Figure 1.

Spontaneous firing, depolarization block and inhibition in cerebellar nuclear cells. (a) Spontaneous firing in a cerebellar nuclear cell isolated from the mouse cerebellum, in quasi-physiological extracellular and intracellular solutions (control). With voltage-gated Na⁺ channels blocked by TTX, the same cell rests at −47 mV (TTX). This depolarized resting membrane potential in TTX depends slightly on Ca²⁺ flux because the cell hyperpolarizes to −54 mV when the 2 mM Ca²⁺ in the bath is replaced with 2 mM Co²⁺ (Co²⁺TTX). When 155 mM Na⁺ in the control solution is reduced to 6 mM Na⁺ (6 Na⁺+TTX; equimolar substitution with N-methyl-D-glucamine⁺, 2 Ca²⁺ present), the membrane hyperpolarizes strongly to −74 mV. (b) Group data for resting membrane potential (RMP) in TTX for nine cells treated as in (a) (open symbols).
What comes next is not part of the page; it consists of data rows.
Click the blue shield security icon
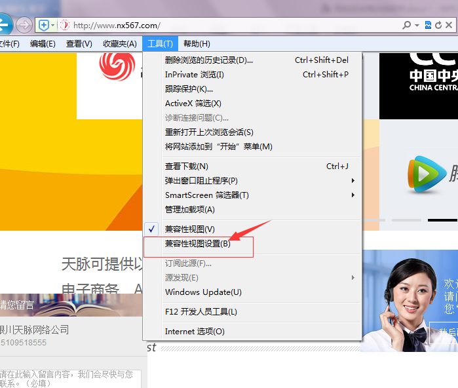Viewport: 458px width, 388px height. (x=44, y=26)
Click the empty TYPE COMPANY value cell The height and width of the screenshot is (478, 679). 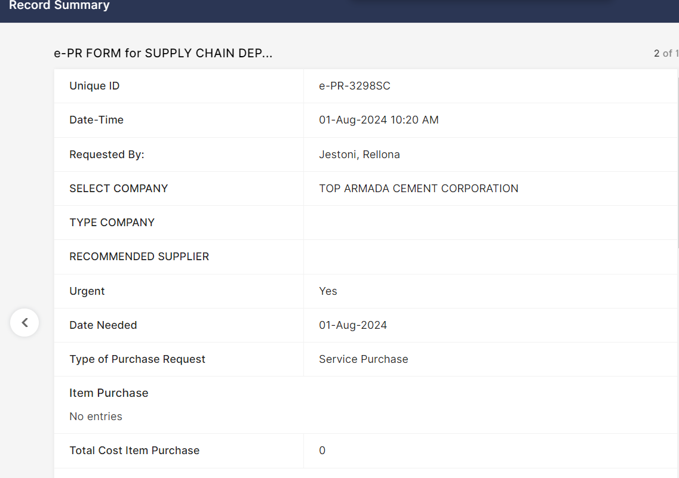point(490,223)
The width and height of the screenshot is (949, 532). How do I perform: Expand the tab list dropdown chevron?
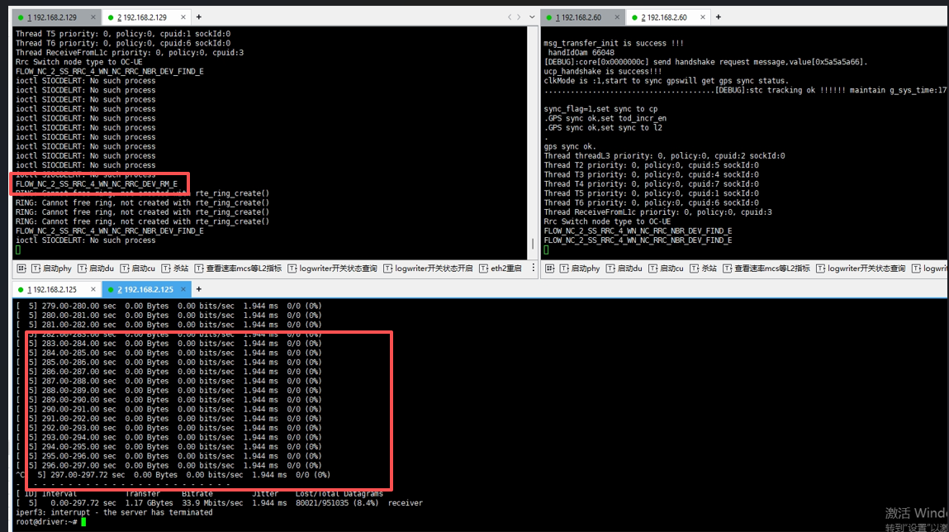(529, 17)
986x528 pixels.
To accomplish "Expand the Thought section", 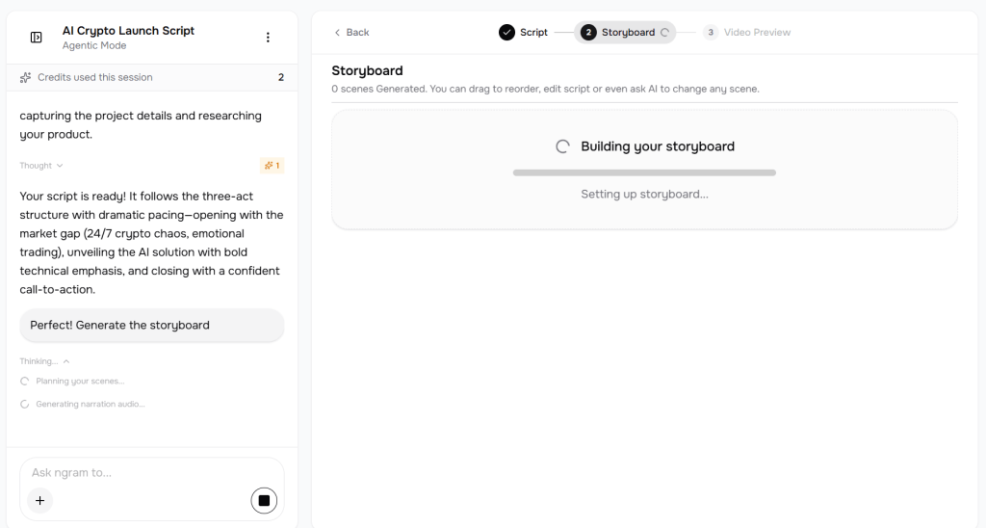I will 41,166.
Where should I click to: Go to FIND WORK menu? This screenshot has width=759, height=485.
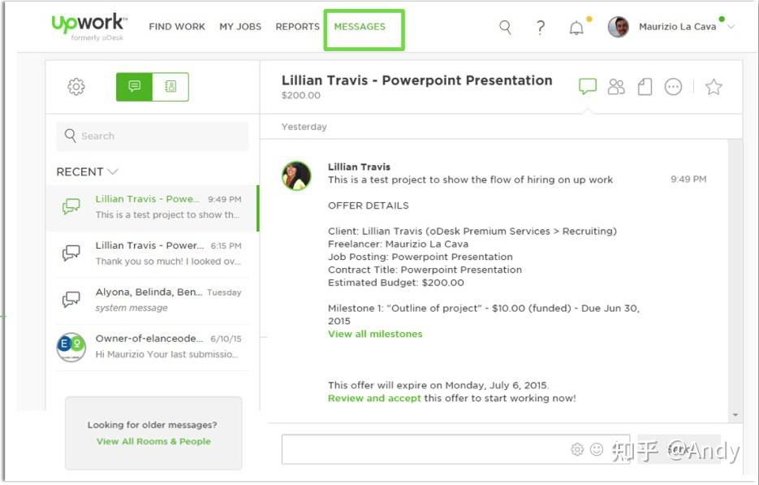point(177,27)
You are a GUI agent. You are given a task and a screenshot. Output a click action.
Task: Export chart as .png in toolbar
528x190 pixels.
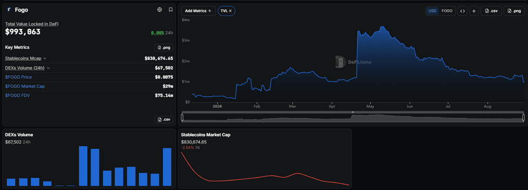(x=514, y=11)
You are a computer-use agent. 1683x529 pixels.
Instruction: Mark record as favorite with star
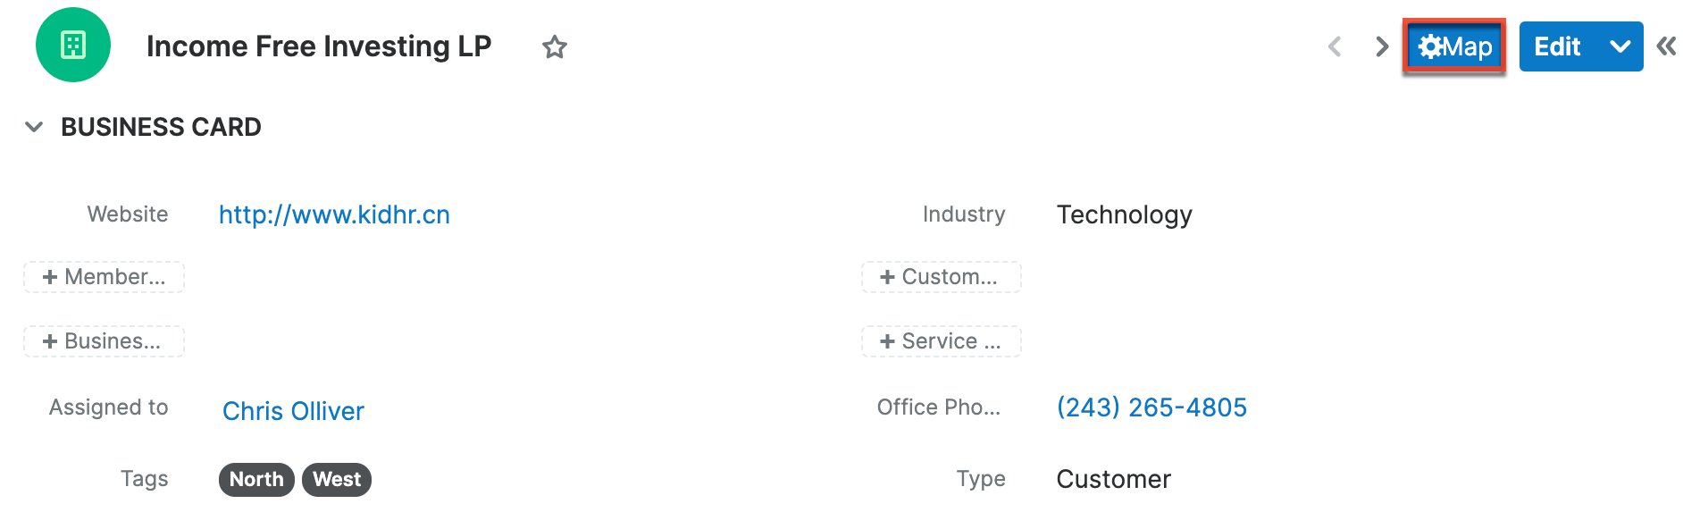[x=555, y=46]
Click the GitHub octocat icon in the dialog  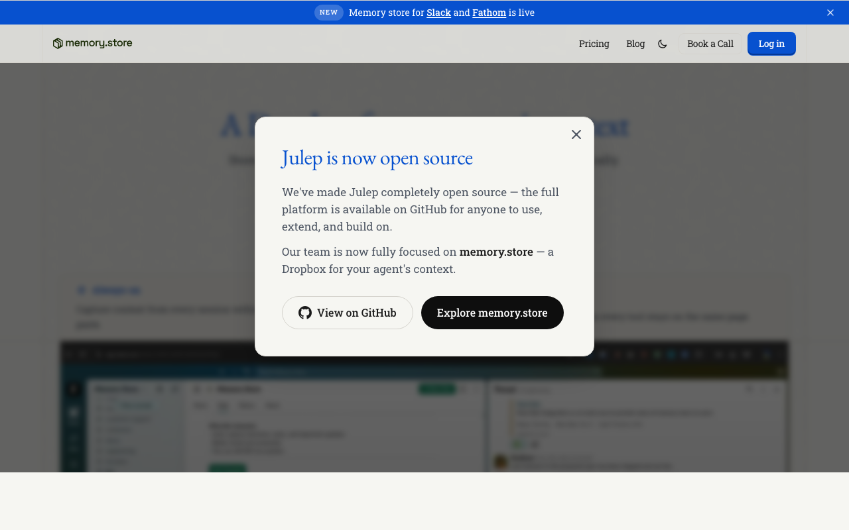click(305, 312)
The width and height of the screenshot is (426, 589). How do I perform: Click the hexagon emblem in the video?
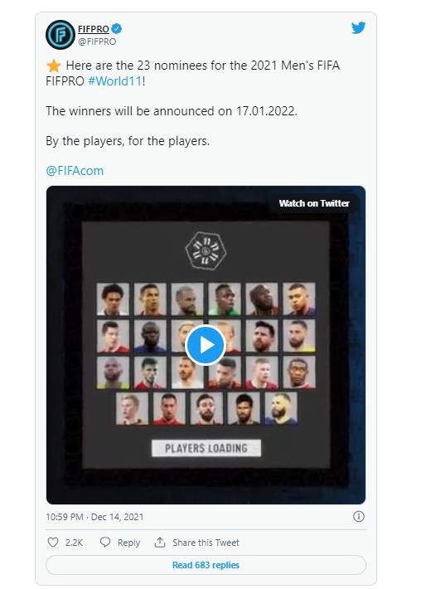(x=206, y=251)
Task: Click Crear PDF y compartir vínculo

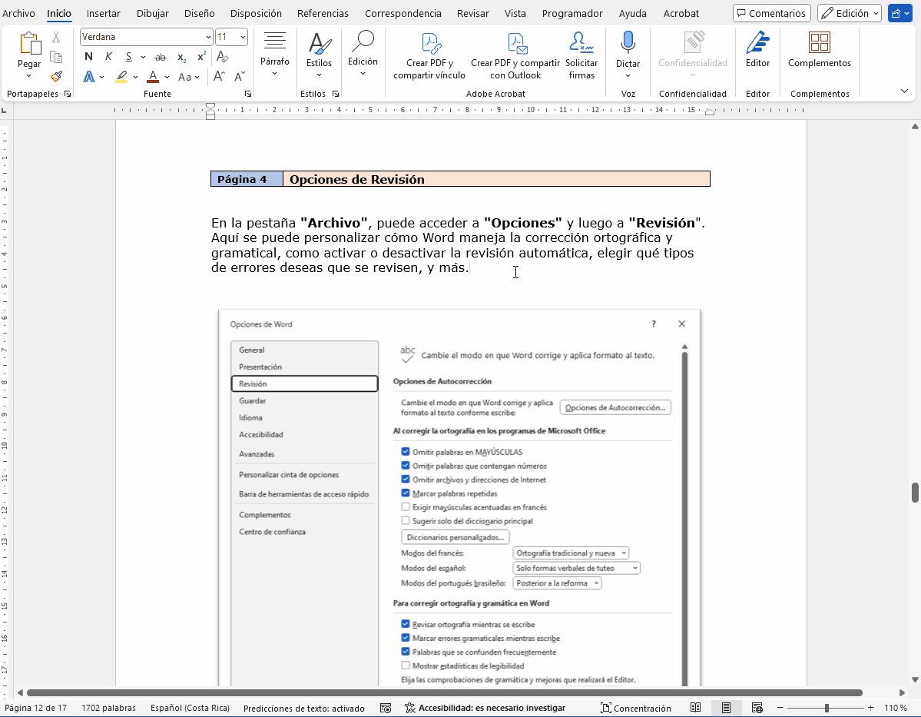Action: (429, 43)
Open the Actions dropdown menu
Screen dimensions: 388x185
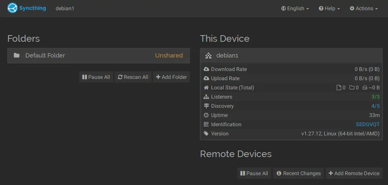pos(364,9)
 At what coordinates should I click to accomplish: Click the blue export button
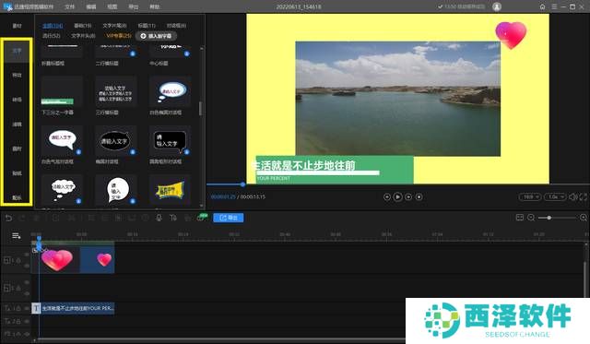point(229,218)
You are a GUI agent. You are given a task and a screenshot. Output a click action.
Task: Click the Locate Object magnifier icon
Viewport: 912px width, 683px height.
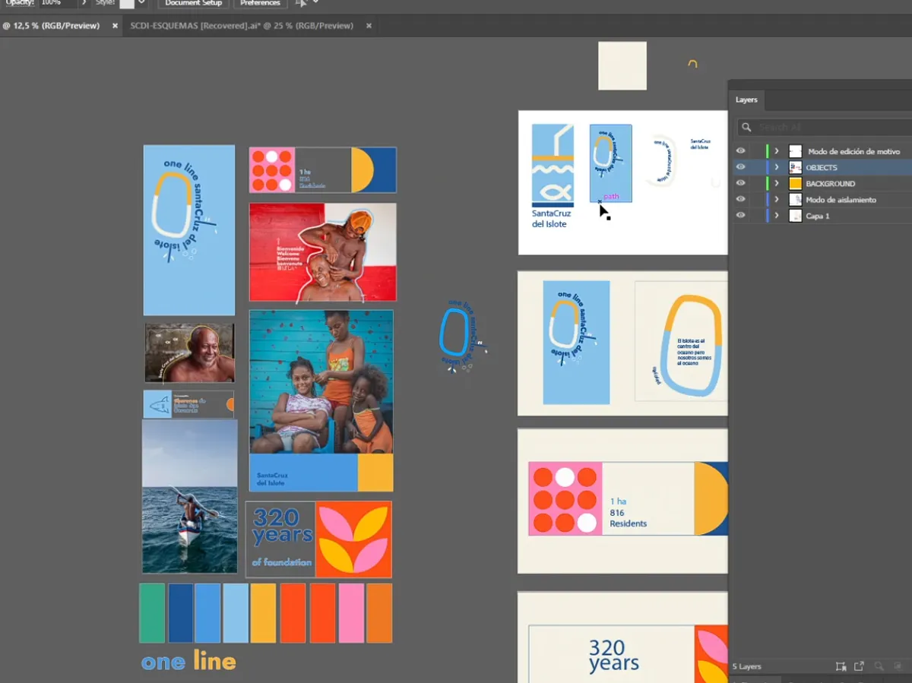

Mean RMP (filled symbols) was −40 ± 2 mV in 155 mM Na⁺ (control solutions) and −61 ± 3 mV in 6 mM Na⁺. These data support the idea that a TTX-insensitive tonic cation current brings cerebellar nuclear cells above threshold. (a) and (b) are modified, with permission, from Ref. [9]. (c) A recording from a cerebellar nuclear neuron in a cerebellar slice from mouse with quasi-physiological solutions (35°C). The neuron was originally firing spontaneously (not shown), but it depolarized to produce the oscillatory behavior evident at the beginning of the trace. A 250 ms stimulation of mossy fiber excitatory afferents at 100 Hz (EPSPs) drives the cell further into depolarization block. A 150 ms stimulation of Purkinje axons at 100 Hz (IPSPs) hyperpolarizes the cell to a voltage near −60 mV. Spontaneous firing resumes after the train, illustrating that synaptic inhibition can restore the activity of cerebellar nuclear neurons that have entered depolarization block (J.R.P. and I.M.R., unpublished; recording conditions as in Ref. [67]).